Page text:
────────────────

There are a lot of other directions I can go from here, but I’m only going to highlight two more areas out of mercy for Johnson. The first is how he was against righties. I mentioned his numbers against lefties, which were very solid, and I mentioned his overall numbers, which were not so solid. I have faith you are smart enough to figure out what the difference had to have been. To say Johnson was roughed up by righties would be an understatement. Righties hit a Bonds-ian .357/.446/.607 against Johnson for a .433 wOBA. Want some context? I have some context. Among players with at least 130 plate appearances (righties had 131 plate appearances against Johnson), only Mike Trout and Christian Yelich bested that wOBA. Want some more context? I have some more context. Among the 432 pitchers who recorded at least 60 outs against righties (Johnson recorded 76), only three allowed higher wOBAs. It’s not great!
Finally, there is the health part of all of this. I mentioned at the very top here that Johnson has dealt with hell to get where he is, and a big part of that has been due to injury. Not all of those injuries have even been baseball-related, which was the case here as well. The lefty missed a significant chunk of time this year with what was originally just described as a “non-baseball medical issue” and later revealed to be an intestinal issue. He also missed time earlier in the year with elbow inflammation. It’s reasonable to believe these ailments and the resulting time missed — he threw only 14 innings in the first half of the year — played a role in his struggles throughout the year, though it’s impossible to quantify just how much of an effect they had.

────────────────

[Pixel coordinate grounding data]
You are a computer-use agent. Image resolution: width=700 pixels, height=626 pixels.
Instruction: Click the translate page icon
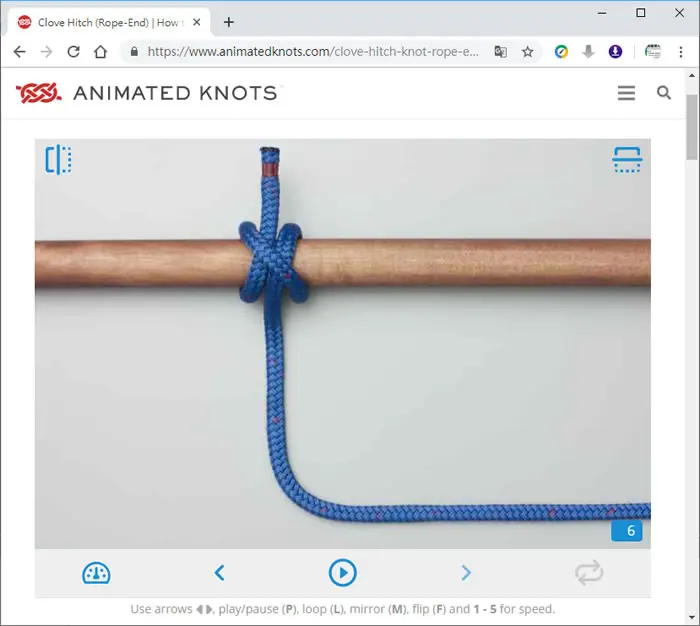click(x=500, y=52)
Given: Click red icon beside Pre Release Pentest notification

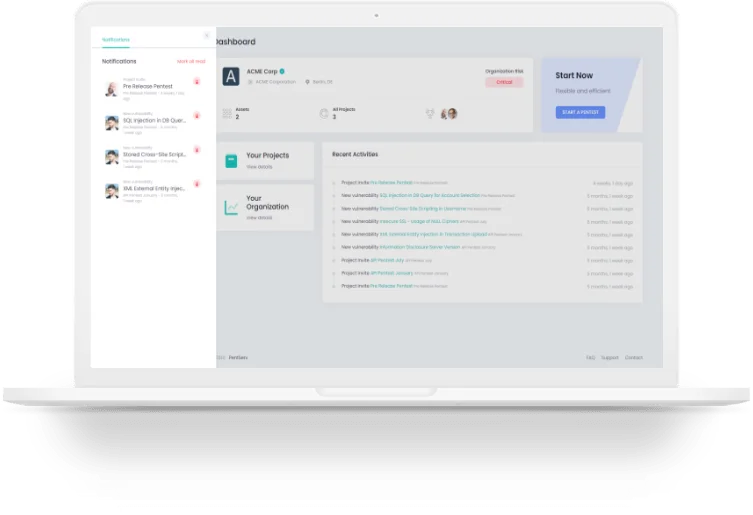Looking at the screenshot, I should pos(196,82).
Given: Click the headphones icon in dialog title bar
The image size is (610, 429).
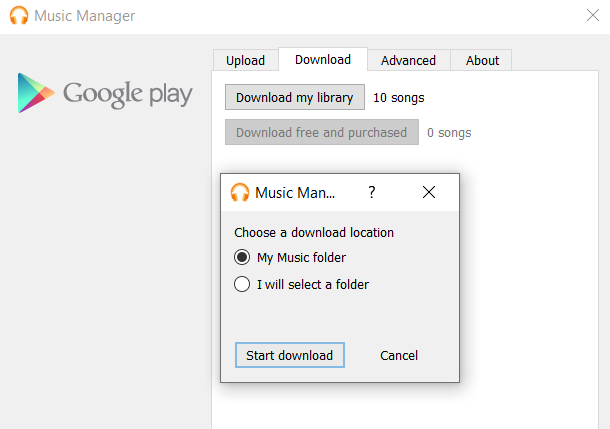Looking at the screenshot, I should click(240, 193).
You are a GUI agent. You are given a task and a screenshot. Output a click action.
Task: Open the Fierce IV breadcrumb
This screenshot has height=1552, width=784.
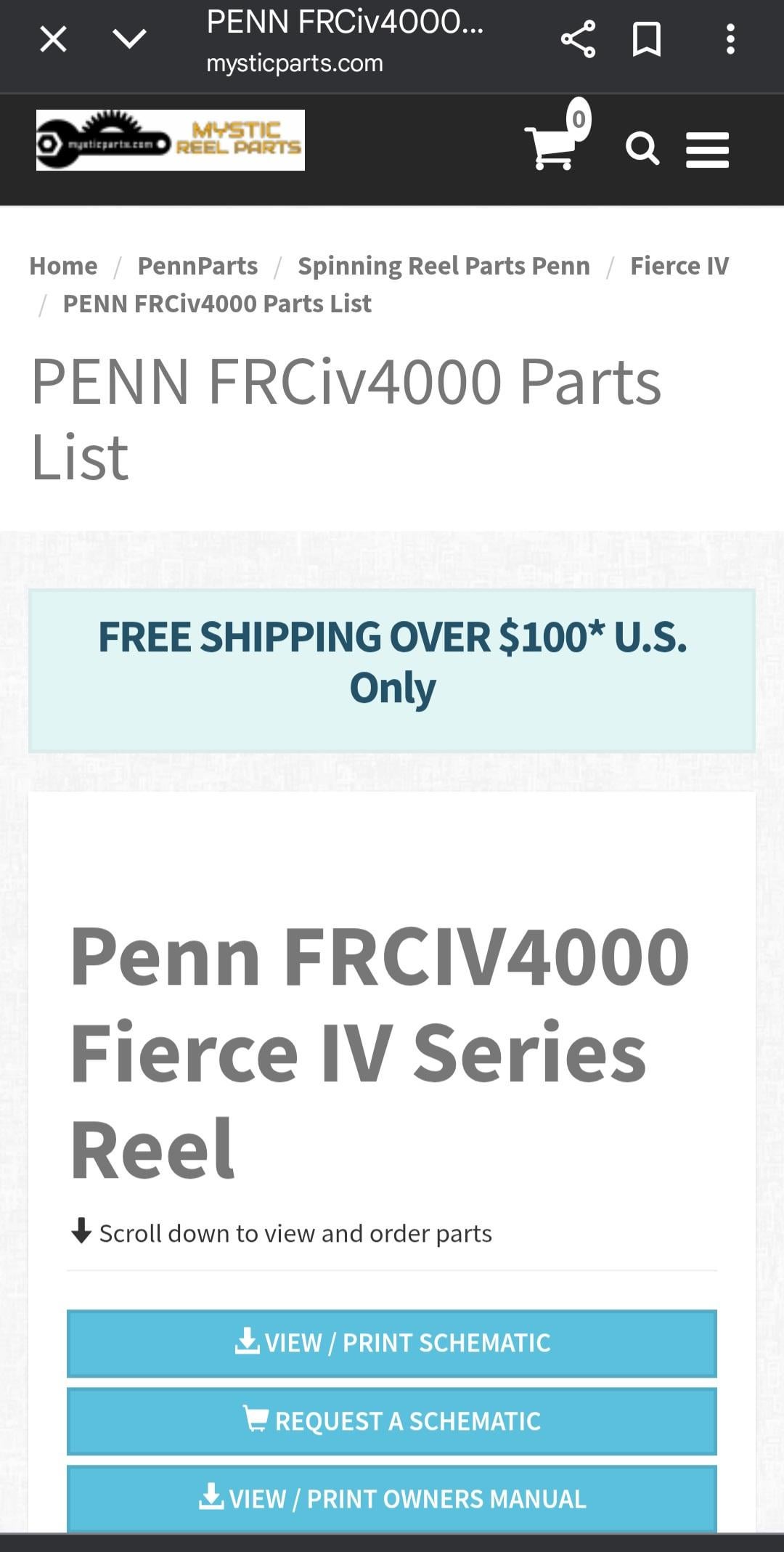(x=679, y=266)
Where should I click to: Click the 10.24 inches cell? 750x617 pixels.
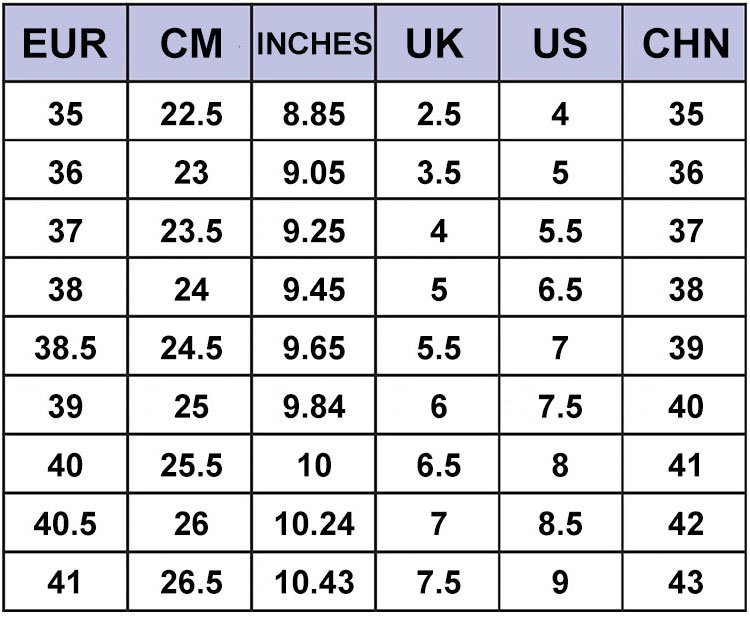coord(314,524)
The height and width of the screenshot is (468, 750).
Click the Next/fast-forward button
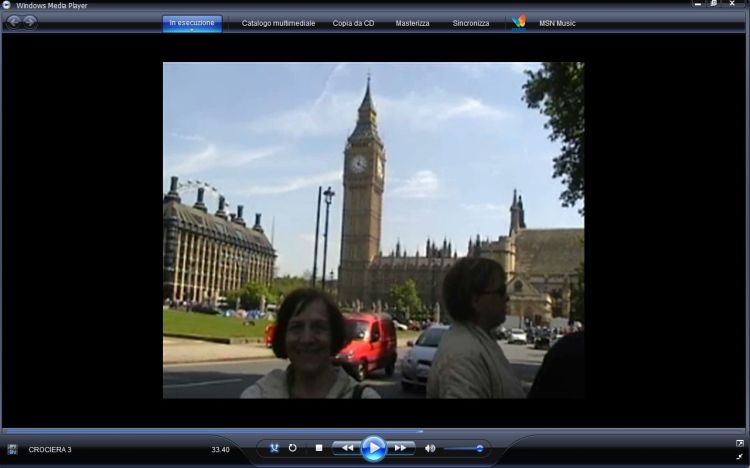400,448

────────────────

Tasks for this exercise:
[a] In the excerpt about Johnson's pitching, what wOBA did right-handed hitters post against him?
[b] Edit the excerpt about Johnson's pitching, starting with "Finally, there is" and going on through "effect they had.", so that "elbow inflammation" is replaced by "shoulder soreness".
[c] Condense the paragraph of the excerpt about Johnson's pitching that begins "Finally, there is the health part" into a short bulleted list that keeps its main facts.

Task results:
[a] .433

[b]
Finally, there is the health part of all of this. I mentioned at the very top here that Johnson has dealt with hell to get where he is, and a big part of that has been due to injury. Not all of those injuries have even been baseball-related, which was the case here as well. The lefty missed a significant chunk of time this year with what was originally just described as a “non-baseball medical issue” and later revealed to be an intestinal issue. He also missed time earlier in the year with shoulder soreness. It’s reasonable to believe these ailments and the resulting time missed — he threw only 14 innings in the first half of the year — played a role in his struggles throughout the year, though it’s impossible to quantify just how much of an effect they had.

[c]
- Johnson has dealt with a lot to get where he is, largely because of injuries, and not all of them were baseball-related.
- This year he missed a significant chunk of time with what was first described as a "non-baseball medical issue" and later revealed to be an intestinal issue.
- Earlier in the year he also missed time with elbow inflammation.
- He threw only 14 innings in the first half.
- These ailments plausibly played a role in his struggles, but their effect can't be quantified.